GLUE tasks translated
The GLUE-PT, a PTPT version of the GLUE benchmark, was used. Four tasks from GLUE were automatically translated using DeepL Translate. The evaluation results are as follows:
Model | RTE (Accuracy) | WNLI (Accuracy) | MRPC (F1) | STS-B (Pearson) |
---|---|---|---|---|
Albertina 900m PTPT | 0.8339 | 0.4225 | 0.9171 | 0.8801 |
Albertina 100m PTPT | 0.6787 | 0.4507 | 0.8829 | 0.8581 |
Citation
When using or citing this model, please cite the following publication:
@misc{albertina-pt-fostering,
title={Fostering the Ecosystem of Open Neural Encoders
for Portuguese with Albertina PT-* family},
author={Rodrigo Santos and João Rodrigues and Luís Gomes
and João Silva and António Branco
and Henrique Lopes Cardoso and Tomás Freitas Osório
and Bernardo Leite},
year={2024},
eprint={2403.01897},
archivePrefix={arXiv},
primaryClass={cs.CL}
}
Acknowledgments
The research reported here was partially supported by several entities:
- PORTULAN CLARIN—Research Infrastructure for the Science and Technology of Language, funded by Lisboa 2020, Alentejo 2020, and FCT—Fundação para a Ciência e Tecnologia under the grant PINFRA/22117/2016.

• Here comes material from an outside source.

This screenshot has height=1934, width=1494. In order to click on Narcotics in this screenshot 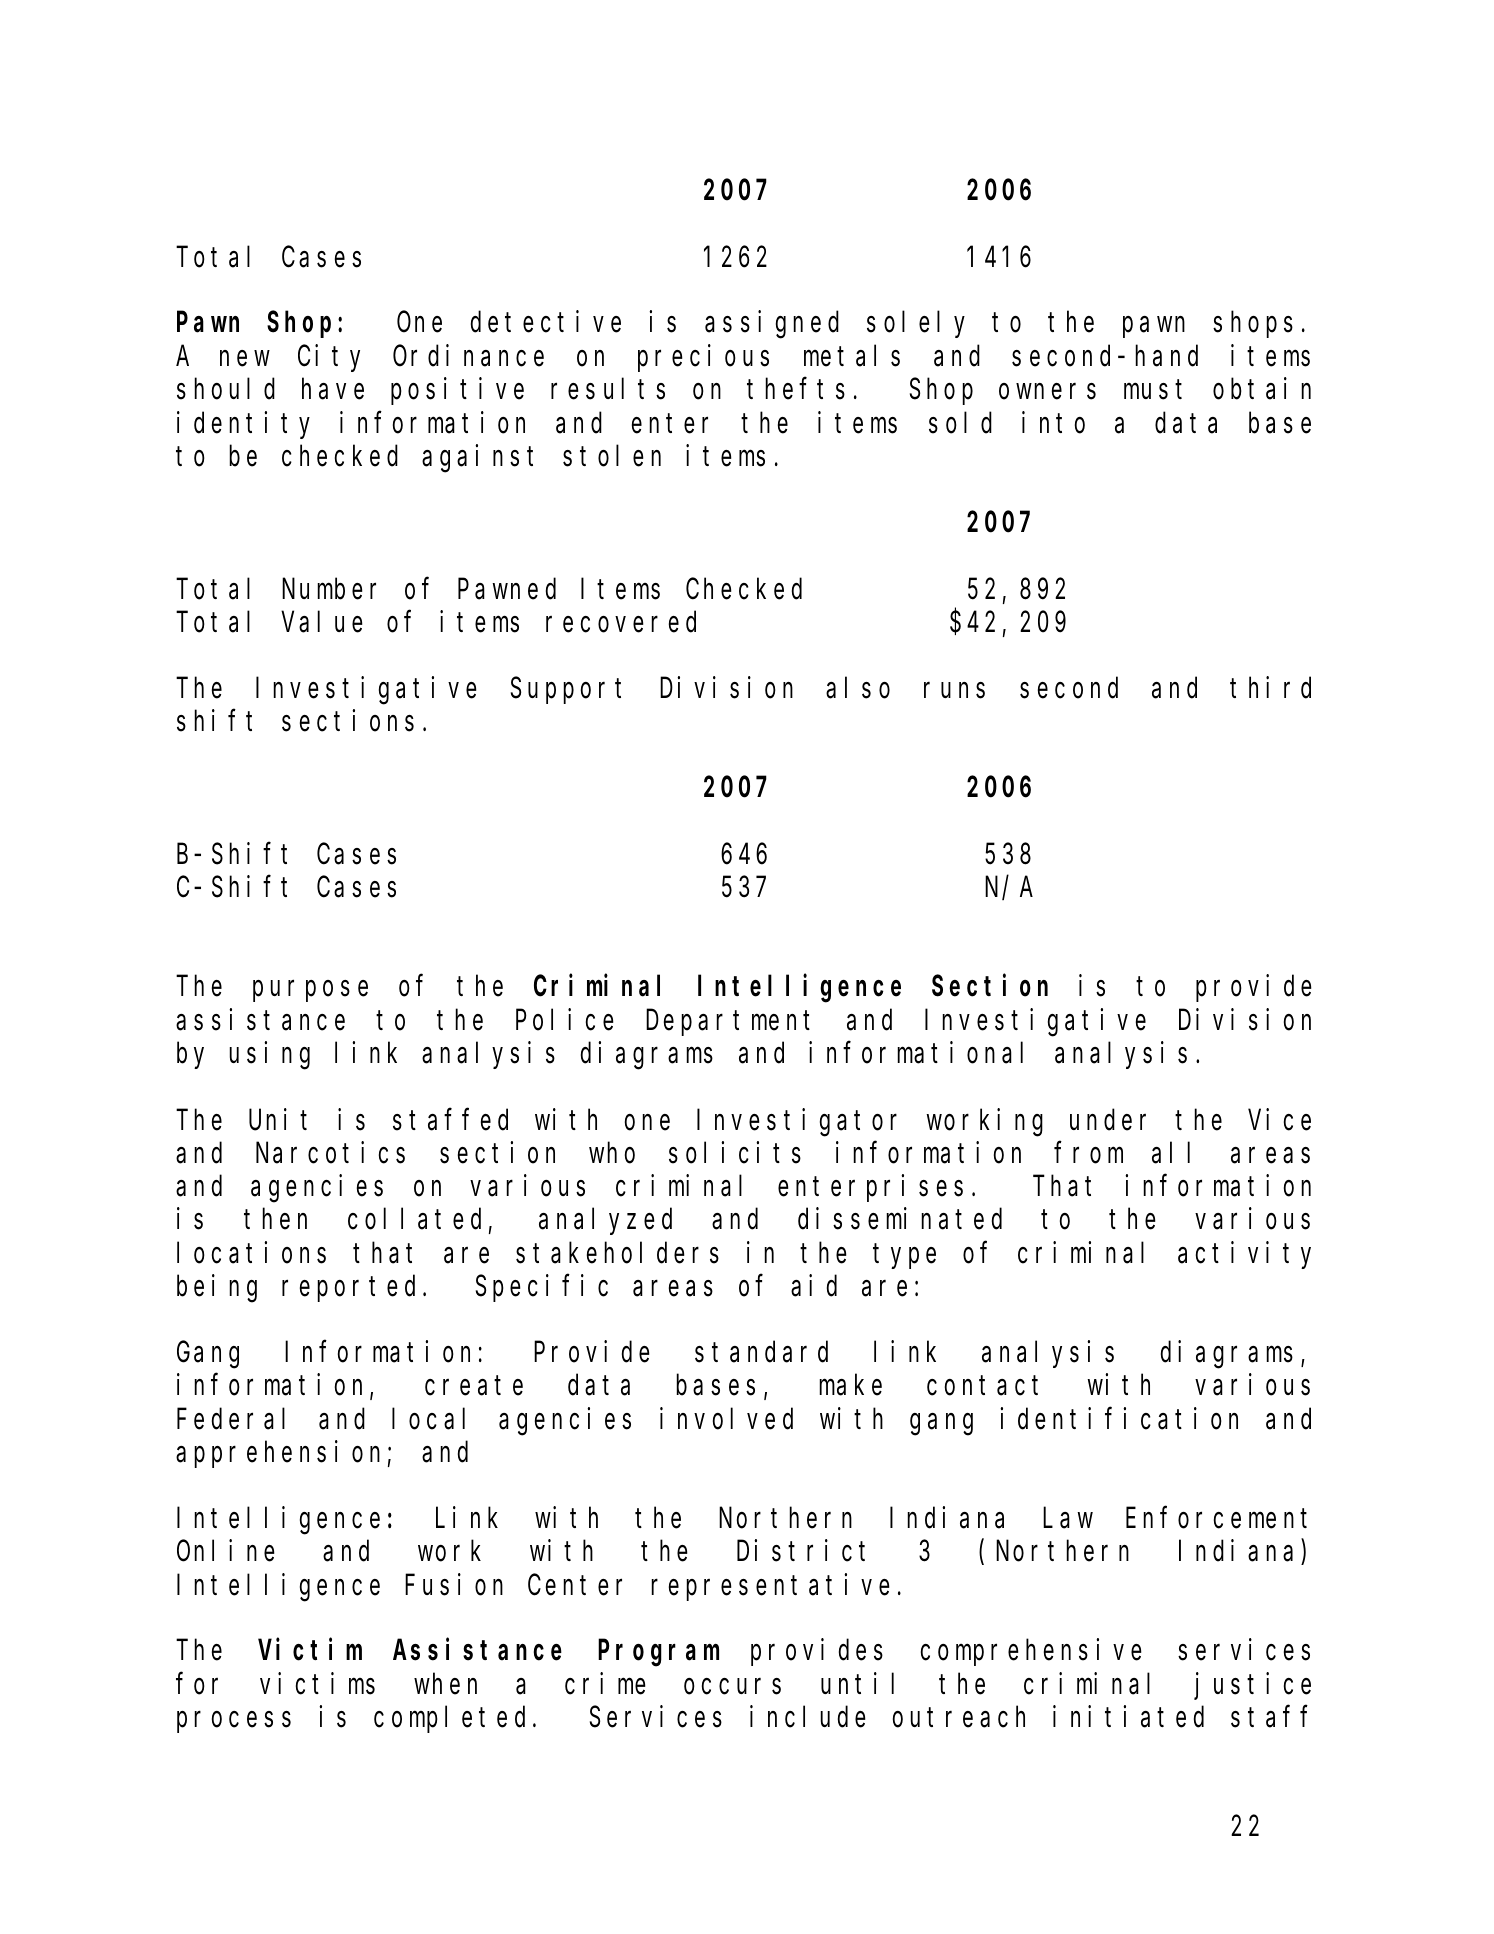, I will do `click(330, 1153)`.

- Research project ALBERTINA - Foundation Encoder Model for Portuguese and AI, funded by FCT—Fundação para a Ciência e Tecnologia under the grant CPCA-IAC/AV/478394/2022.
- Innovation project ACCELERAT.AI - Multilingual Intelligent Contact Centers, funded by IAPMEI, I.P. - Agência para a Competitividade e Inovação under the grant C625734525-00462629, of Plano de Recuperação e Resiliência, call RE-C05-i01.01 – Agendas/Alianças Mobilizadoras para a Reindustrialização.
- LIACC - Laboratory for AI and Computer Science, funded by FCT—Fundação para a Ciência e Tecnologia under the grant FCT/UID/CEC/0027/2020.
🔧 Technical Details
- Model Architecture: Based on the Transformer architecture and the DeBERTa model, serving as an encoder in the BERT family.
- Parameters: 100M parameters, 12 layers, and a hidden size of 768.
- Training Configuration: Trained with a batch size of 3072 samples (192 samples per GPU), a learning rate of 1e-5 with linear decay and 10k warm-up steps, for 200 epochs (approximately 180k steps).
- Hardware: Trained on a2-megagpu-16gb Google Cloud A2 VMs with 16 GPUs, 96 vCPUs, and 1.360 GB of RAM for one day.
📄 License
This model is distributed under the MIT license.